* What to produce *
Among the records below, find the lines that contain "agent" and copy each of them.

[Saved entries]
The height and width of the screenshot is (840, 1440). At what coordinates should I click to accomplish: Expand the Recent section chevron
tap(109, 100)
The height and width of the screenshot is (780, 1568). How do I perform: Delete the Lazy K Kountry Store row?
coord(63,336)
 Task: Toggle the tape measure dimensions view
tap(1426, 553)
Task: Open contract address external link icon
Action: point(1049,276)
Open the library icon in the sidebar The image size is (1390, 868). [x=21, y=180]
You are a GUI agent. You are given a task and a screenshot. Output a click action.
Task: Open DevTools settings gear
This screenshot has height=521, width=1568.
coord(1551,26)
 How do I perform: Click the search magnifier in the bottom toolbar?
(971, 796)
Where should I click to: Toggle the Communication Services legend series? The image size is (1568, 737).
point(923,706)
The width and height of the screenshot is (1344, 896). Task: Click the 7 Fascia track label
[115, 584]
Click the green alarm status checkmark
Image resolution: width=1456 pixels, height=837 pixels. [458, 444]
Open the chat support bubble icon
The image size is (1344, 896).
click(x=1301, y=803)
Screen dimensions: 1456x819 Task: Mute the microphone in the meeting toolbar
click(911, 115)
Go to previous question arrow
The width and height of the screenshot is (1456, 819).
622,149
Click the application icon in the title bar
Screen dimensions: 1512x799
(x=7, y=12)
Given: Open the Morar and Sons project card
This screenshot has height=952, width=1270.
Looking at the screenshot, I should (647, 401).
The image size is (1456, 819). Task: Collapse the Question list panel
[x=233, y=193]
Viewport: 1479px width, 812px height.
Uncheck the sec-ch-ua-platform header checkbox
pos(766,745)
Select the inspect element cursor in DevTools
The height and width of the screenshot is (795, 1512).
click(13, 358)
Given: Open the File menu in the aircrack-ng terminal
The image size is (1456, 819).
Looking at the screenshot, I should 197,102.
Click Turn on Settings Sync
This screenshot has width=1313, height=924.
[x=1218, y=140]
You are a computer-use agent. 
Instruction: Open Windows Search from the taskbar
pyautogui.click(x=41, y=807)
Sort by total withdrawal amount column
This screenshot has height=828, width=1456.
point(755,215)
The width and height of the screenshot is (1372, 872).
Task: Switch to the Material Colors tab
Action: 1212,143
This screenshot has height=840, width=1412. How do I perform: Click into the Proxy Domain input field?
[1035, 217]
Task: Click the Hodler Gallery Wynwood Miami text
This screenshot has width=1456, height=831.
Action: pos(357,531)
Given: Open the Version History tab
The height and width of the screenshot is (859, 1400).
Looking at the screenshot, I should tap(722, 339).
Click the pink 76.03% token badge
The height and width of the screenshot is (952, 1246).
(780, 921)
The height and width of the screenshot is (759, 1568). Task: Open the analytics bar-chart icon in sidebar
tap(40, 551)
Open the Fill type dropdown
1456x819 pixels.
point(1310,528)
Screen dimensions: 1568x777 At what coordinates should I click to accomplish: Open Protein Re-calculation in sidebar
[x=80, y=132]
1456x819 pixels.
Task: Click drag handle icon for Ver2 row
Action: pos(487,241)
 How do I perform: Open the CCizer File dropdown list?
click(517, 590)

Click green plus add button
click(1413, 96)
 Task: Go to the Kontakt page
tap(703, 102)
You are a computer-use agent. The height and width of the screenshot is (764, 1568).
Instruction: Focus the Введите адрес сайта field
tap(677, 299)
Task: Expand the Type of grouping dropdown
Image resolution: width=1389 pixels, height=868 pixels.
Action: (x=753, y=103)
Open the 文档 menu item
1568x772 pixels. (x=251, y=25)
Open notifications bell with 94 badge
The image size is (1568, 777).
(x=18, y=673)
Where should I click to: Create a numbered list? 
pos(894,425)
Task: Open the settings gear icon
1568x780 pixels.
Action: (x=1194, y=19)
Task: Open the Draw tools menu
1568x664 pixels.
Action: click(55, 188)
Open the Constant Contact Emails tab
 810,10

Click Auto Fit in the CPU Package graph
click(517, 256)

* Completed exercise *
You are a GUI agent. You are given a task and a screenshot. Output a click action.
You are a computer-use agent. 
You are a computer-use agent. The height and width of the screenshot is (764, 1568).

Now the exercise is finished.